┌─ DOCUMENT SEGMENT
Achieving High Quality

Ensuring “broadcast quality” isn’t easy. In the linear TV world, cable operators have tools that enable them to see down to the individual set-top box. They can diagnose problems, reboot the technology, and see signal-level details all from monitoring software installed in their network operation centers. This provides them with significant insight and capabilities to provide the highest level of quality for their broadcast signals. But what do OTT and online video providers have? Yes, they have technology that they can deploy into the player (the new set-top box) that provides them insight into stream quality, in some cases to the individual stream level. But that data isn’t available fast enough. And content owners definitely aren’t staffed to handle dealing with customer complaints the way cable operators are.

Yes, people will continue to consume online video. Cisco predicts that by 2018, 75 percent of mobile internet traffic will be video. But just because more people are consuming more online video doesn’t mean they are going to give up their traditional pay TV service, especially when there’s no way to guarantee quality.

In order for OTT to become the de facto standard of how people watch video, a lot has to change—business models (to support around-the-clock monitoring and customer care), technology (real-time aggregation and analysis of individual stream-level data), and the industry itself (agreeing on the definition of what “quality” means for online video). As Nice People at Work’s Strutner says, “The complexity that is currently involved with streaming online video content will need to decrease. And I think there is a rather simple fix for this: Vendors in our space must learn to work together and put our customers (the content owner, and their customers, the end users) first.”

Perhaps the ultimate issue with the widespread success and adoption of online video is about the way we are approaching quality— from the inside out (stream to user) rather than from the outside in (user to stream). For the industry to reach a tipping point, we need to start tackling the problem of quality from the user’s perspective, to really see the player as the new set-top box, and, perhaps most importantly, to implement industrywide standards around QoE (and QoS). Until we can get everyone working from the same playbook, users will never have a consistent, broadcast-quality experience from one OTT provider to the next. And they’ll keep turning back to the source that meets their quality expectations—the TV.
└─
-- USING THE INFORMATION --
• 1. Answer these questions about the section on achieving high quality:
(a) What share of mobile internet traffic does Cisco predict will be video by 2018?
(b) Where do cable operators have their monitoring software installed?
(c) What does the section call the player?
• 2. Copy the section on achieving high quality word for word, from "Perhaps the ultimate" to "quality expectations—the TV.".
┌─ SUPPLIED ENTRIES
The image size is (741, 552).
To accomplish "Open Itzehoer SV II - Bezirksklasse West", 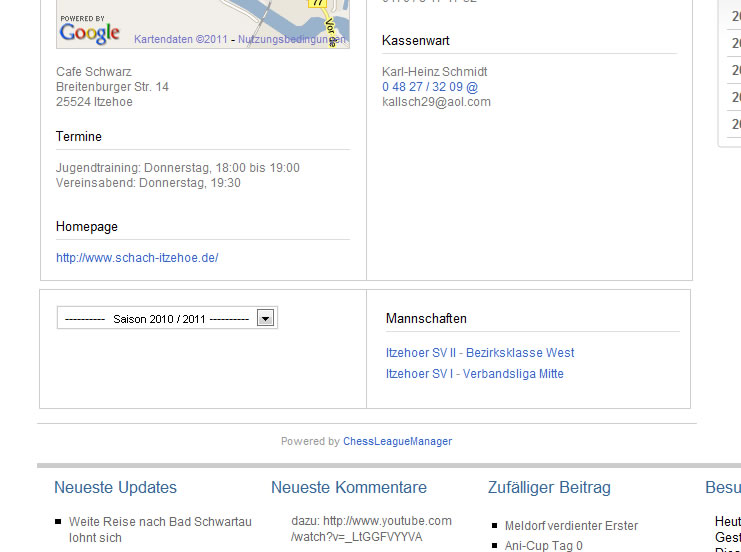I will (x=480, y=353).
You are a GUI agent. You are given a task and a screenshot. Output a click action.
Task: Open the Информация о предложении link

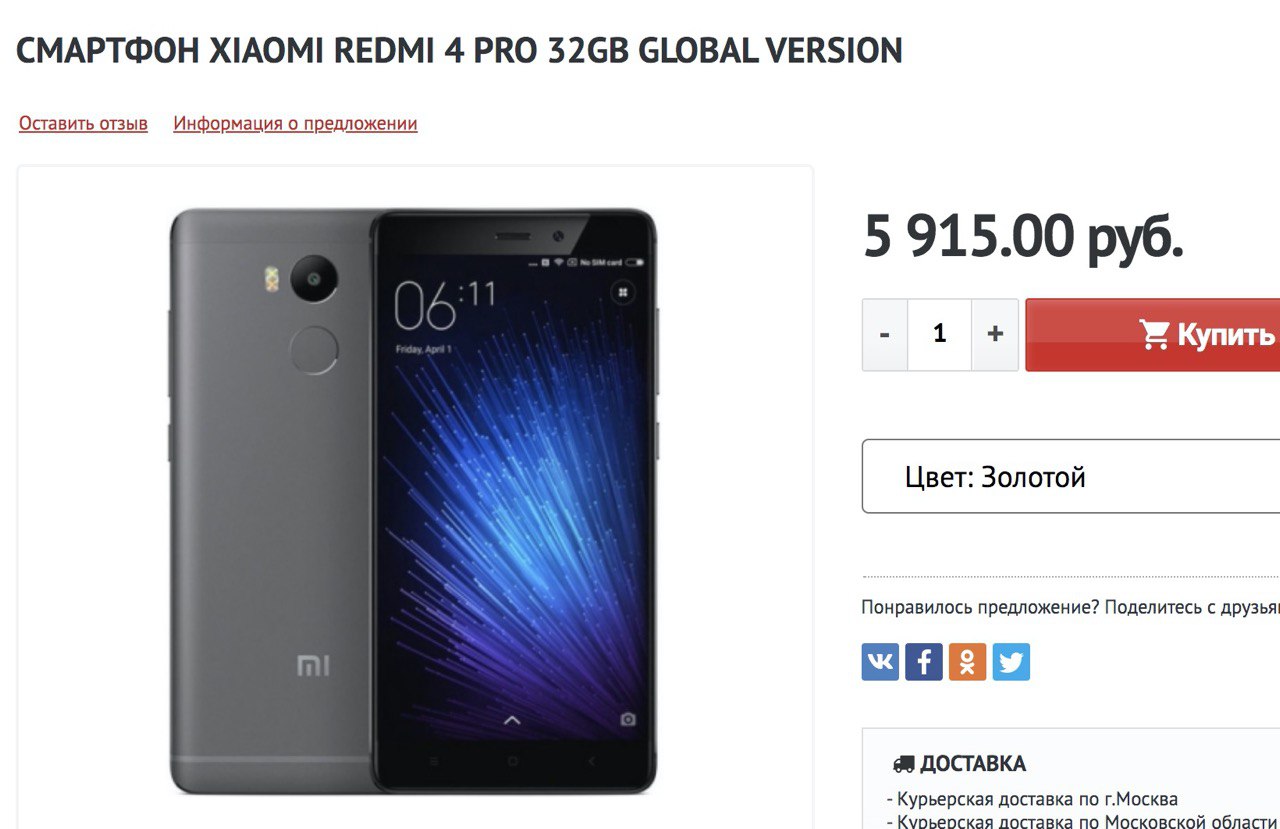(295, 124)
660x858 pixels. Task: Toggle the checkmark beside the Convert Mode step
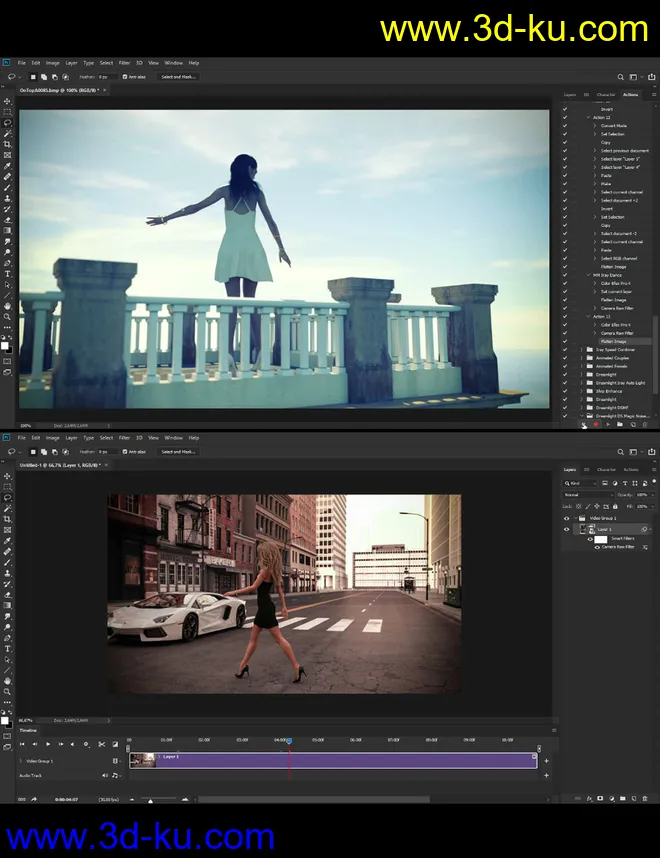point(565,125)
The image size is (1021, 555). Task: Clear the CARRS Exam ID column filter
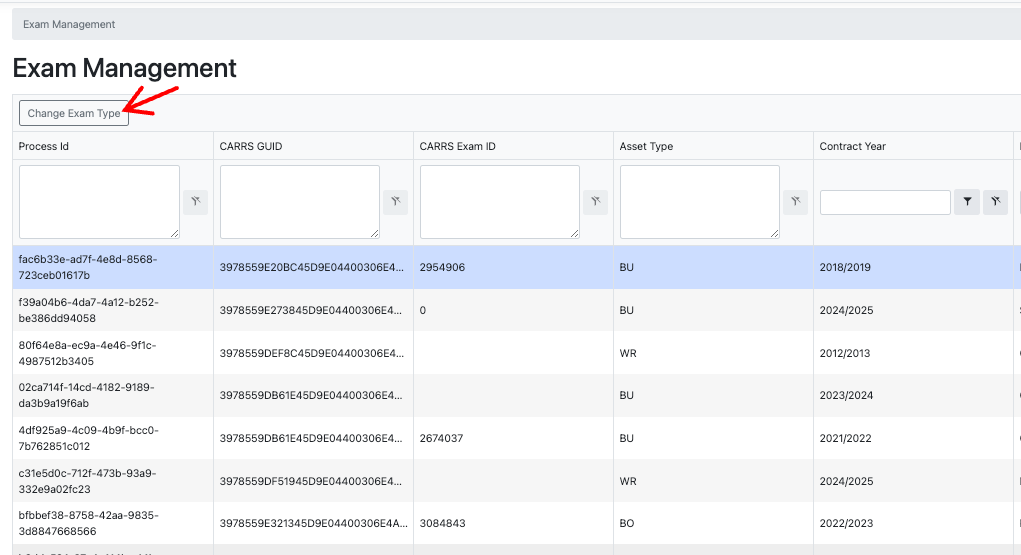595,202
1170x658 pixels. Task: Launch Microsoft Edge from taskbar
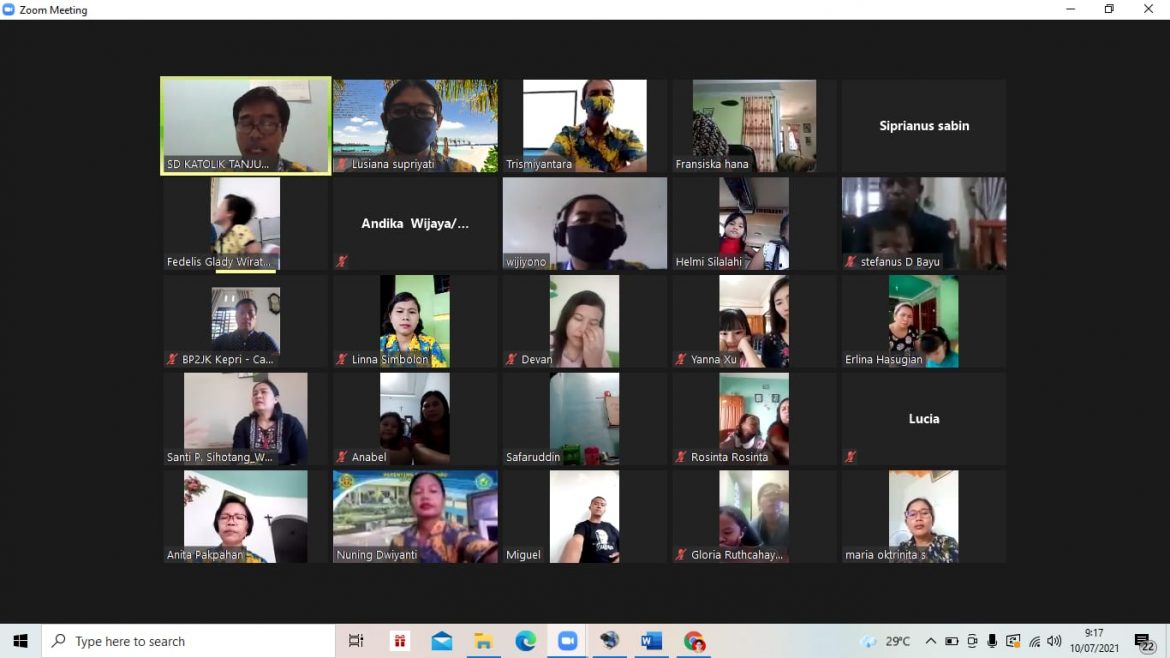pyautogui.click(x=526, y=641)
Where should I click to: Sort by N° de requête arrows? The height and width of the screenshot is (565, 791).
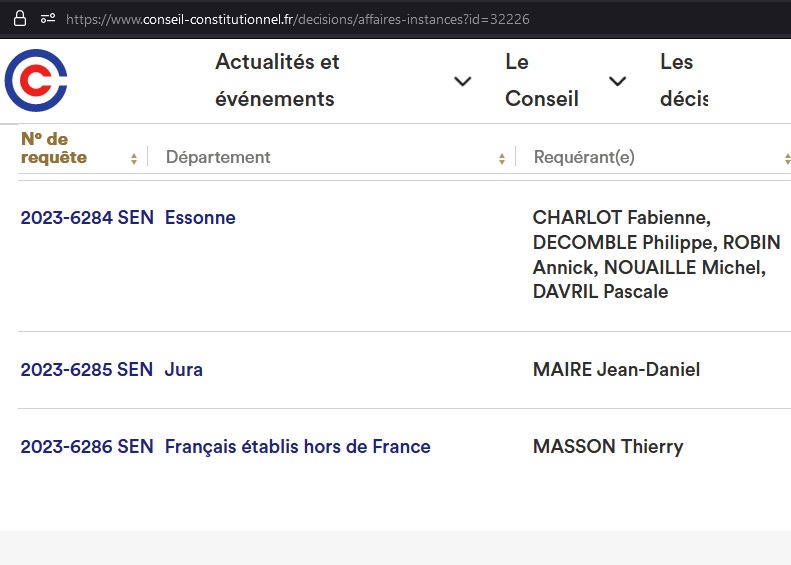(x=134, y=158)
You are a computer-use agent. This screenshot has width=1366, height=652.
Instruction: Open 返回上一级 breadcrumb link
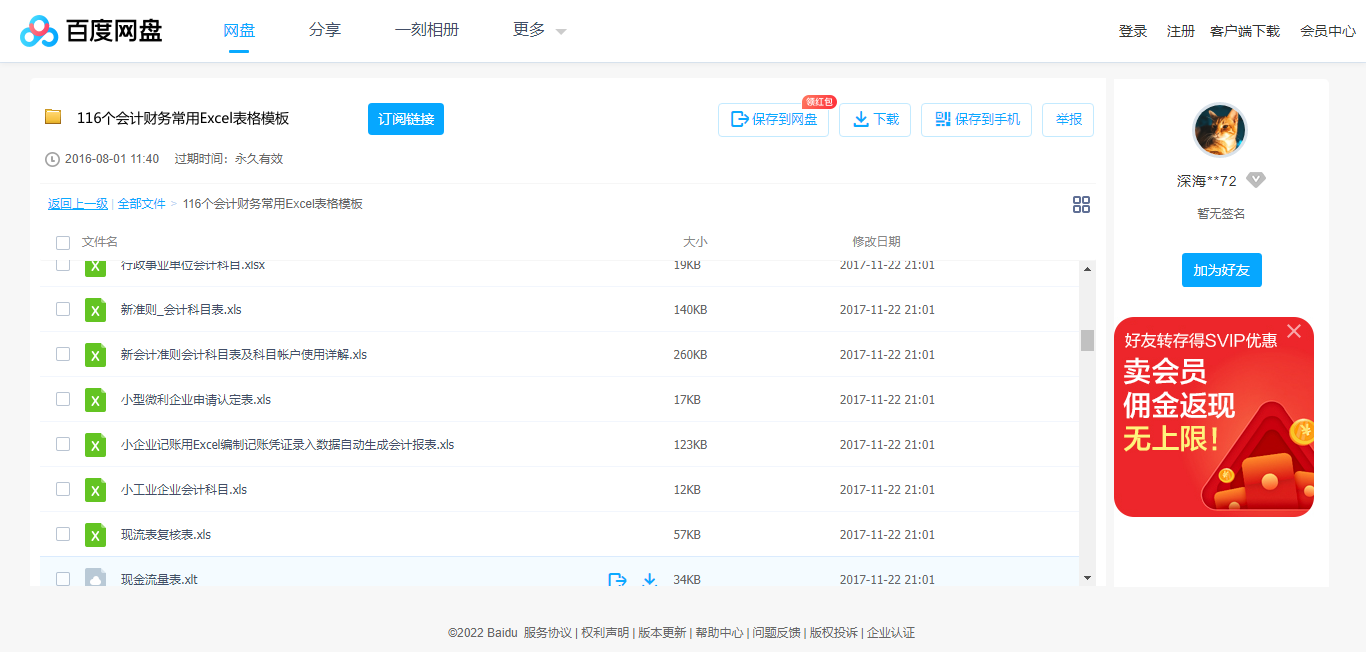pyautogui.click(x=77, y=203)
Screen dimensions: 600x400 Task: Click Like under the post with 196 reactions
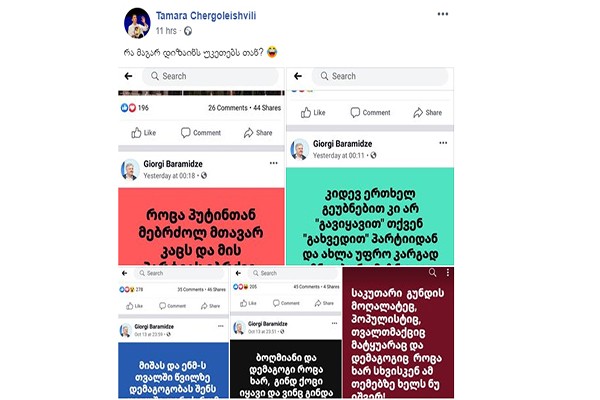143,133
└─
-- ANSWERS TO THE PROBLEMS --
• 1.
(a) 75 percent
(b) In their network operation centers
(c) The new set-top box

• 2.
Perhaps the ultimate issue with the widespread success and adoption of online video is about the way we are approaching quality— from the inside out (stream to user) rather than from the outside in (user to stream). For the industry to reach a tipping point, we need to start tackling the problem of quality from the user’s perspective, to really see the player as the new set-top box, and, perhaps most importantly, to implement industrywide standards around QoE (and QoS). Until we can get everyone working from the same playbook, users will never have a consistent, broadcast-quality experience from one OTT provider to the next. And they’ll keep turning back to the source that meets their quality expectations—the TV.